Ce PLFSS prévoit également une hausse très importante des prix du tabac sur trois ans, avec une première étape significative dès 2018 : une hausse de 1 euro par paquet. Nous avons un problème particulier avec le tabagisme : nos jeunes fument plus que dans les pays voisins et le tabagisme des femmes est particulièrement élevé en France. Le résultat, c'est près de 80 000 morts par an. C'est surtout des vies abrégées, des souffrances, notamment familiales, que nous pourrions éviter. Il n'y a pas plus de fatalité dans ces morts qu'il n'y en avait dans la mortalité sur nos routes. Le prix du tabac, c'est un fait constaté et documenté, est un paramètre important du comportement des fumeurs. Il faut donc agir sur ce levier, qui n'est bien sûr pas le seul, et je ferai connaître, dans le cadre du plan national de santé, les mesures de prévention et d'incitation que je souhaite mettre en place.

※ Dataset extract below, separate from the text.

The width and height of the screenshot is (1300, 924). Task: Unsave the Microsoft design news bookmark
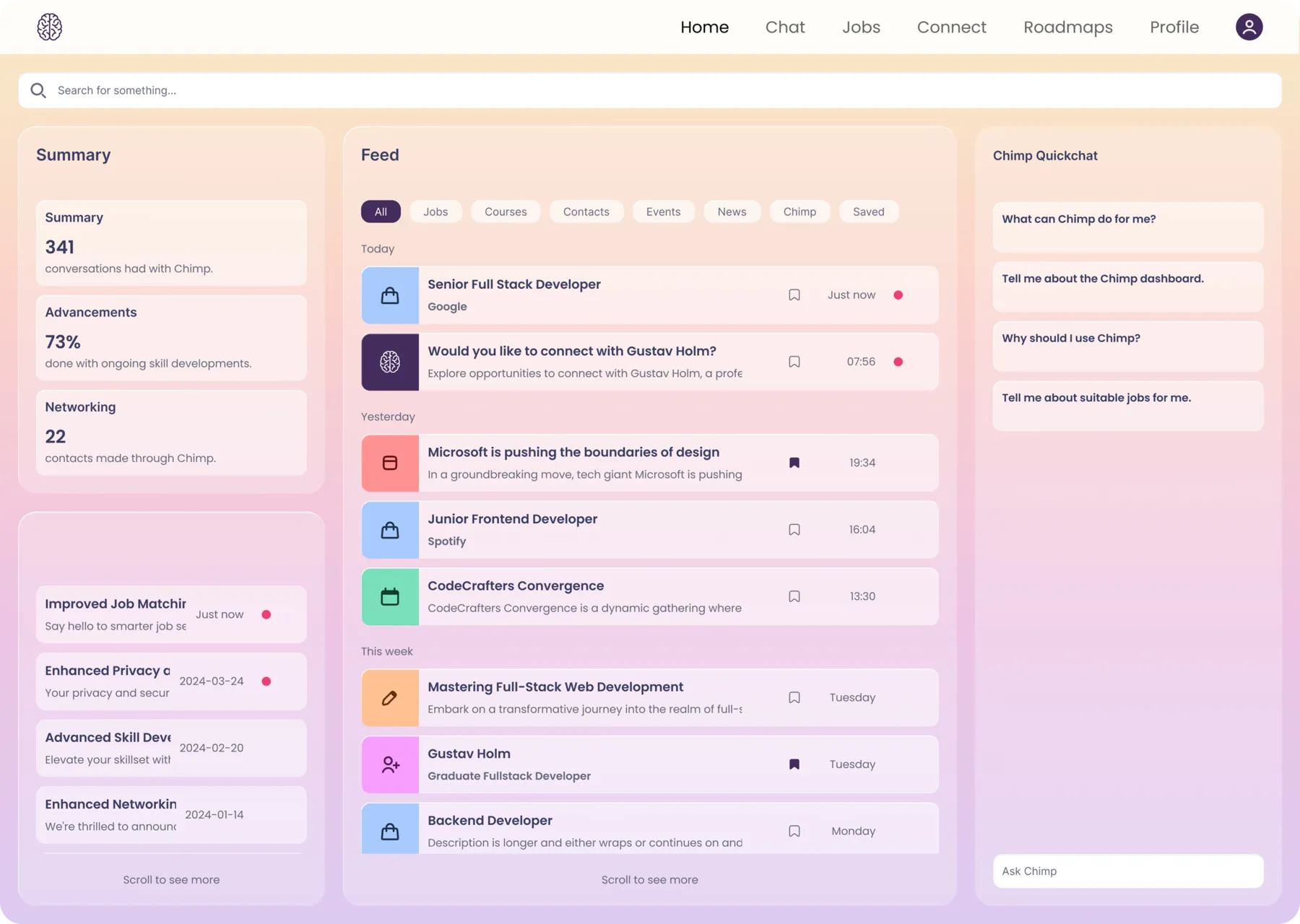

J'ai déjà eu l'occasion de rappeler le dialogue très constructif que j'ai eu avec M. Gérald Darmanin pour progresser vers cet objectif de santé publique absolument majeur. Je veux affirmer devant vous mon égale détermination à soutenir la lutte contre les marchés parallèles, légaux ou illégaux, dans le cadre national comme dans le cadre européen, et à veiller, à l'échelon européen toujours, à la mise en place d'un système de traçabilité efficace et indépendant. Nous travaillons également auprès de la Commission européenne et de mes homologues pour aller vers une harmonisation des prix.

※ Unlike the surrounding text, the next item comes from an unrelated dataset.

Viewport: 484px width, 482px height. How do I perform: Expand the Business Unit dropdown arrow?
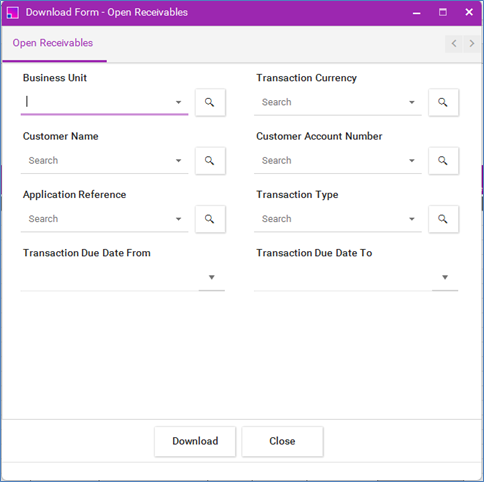point(179,102)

Le deuxième axe de la stratégie nationale de santé concerne l'égalité d'accès aux soins. Les Français y sont légitimement très attachés, c'est le fondement de notre modèle social et je veux m'attacher à améliorer concrètement l'accès aux soins.
Les difficultés d'accès aux soins sont d'abord liées au montant des restes à charge. C'est en particulier vrai, de longue date, dans trois domaines du soin, l'optique, le dentaire et les audioprothèses, où l'assurance maladie couvre moins bien la dépense, où les assureurs complémentaires ont parfois pris le relais, mais où, globalement, le reste à charge pour le patient reste très élevé. Cette situation est le fruit de l'histoire et d'arbitrages successifs qui ont conduit à créer des angles morts de la protection sociale pour des soins ou des prestations qui rendent pourtant un service important aux usagers. Il n'y a pas de fatalité à ce qu'il en soit toujours ainsi. C'est pourquoi je lancerai dès la semaine prochaine le travail et la concertation pour aboutir à un reste à charge zéro dans les domaines de l'optique et des audioprothèses, en sus des négociations entamées mi-septembre dans le secteur dentaire. Ces travaux devront aboutir, en tout état de cause, avant la fin du premier semestre 2018.

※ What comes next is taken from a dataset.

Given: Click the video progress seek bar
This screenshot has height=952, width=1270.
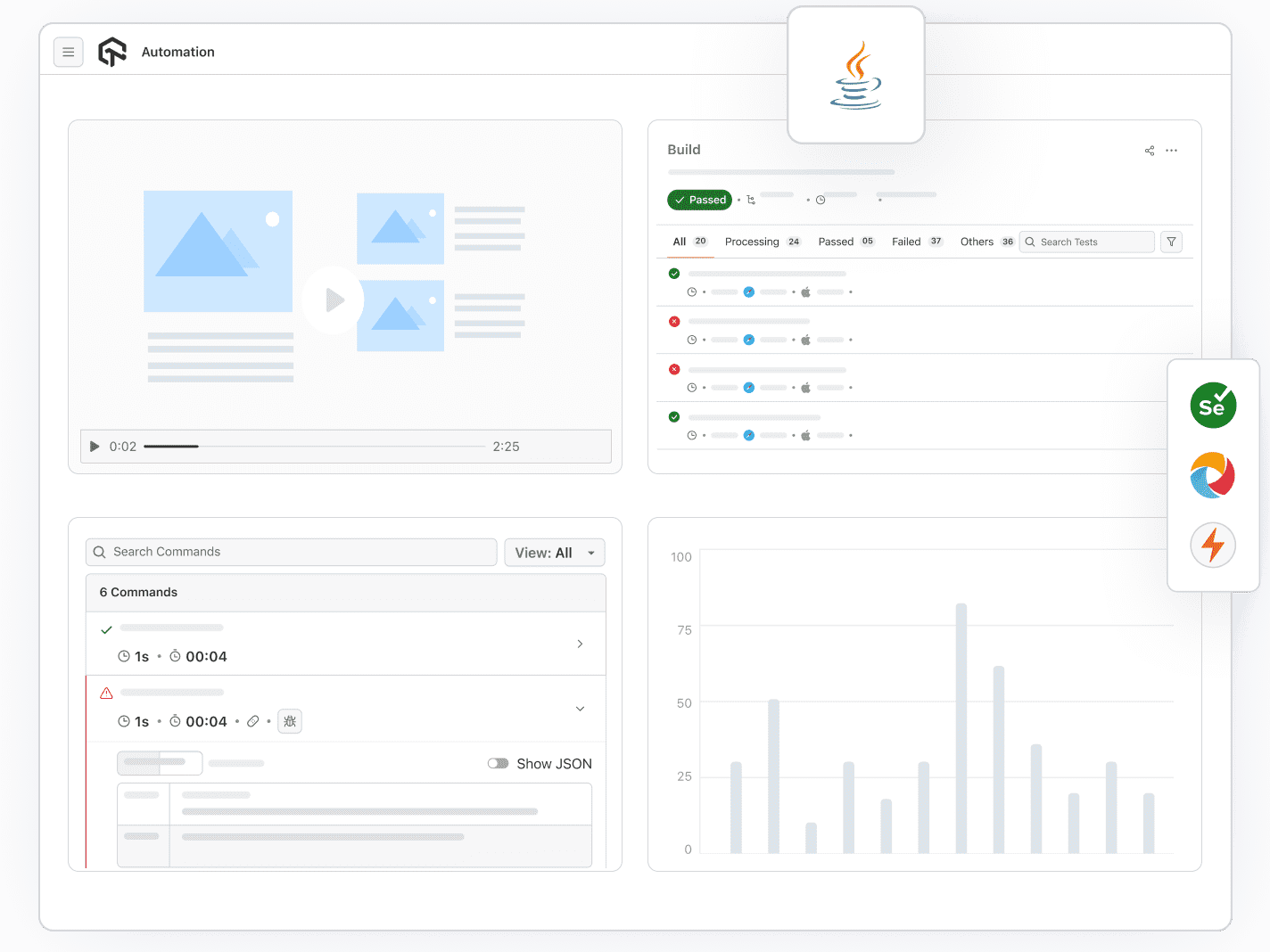Looking at the screenshot, I should coord(314,447).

Permettez-moi d'évoquer dans ce contexte le tiers payant. Le rapport de l'Inspection générale des affaires sociales, qui m'a été remis en fin de semaine dernière, conclut que la généralisation du tiers payant à la date du 30 novembre prochain, telle que la prévoyait la loi du 26 janvier 2016 est « irréaliste ». J'en ai tiré les conclusions et vous proposerai donc de lever cette obligation.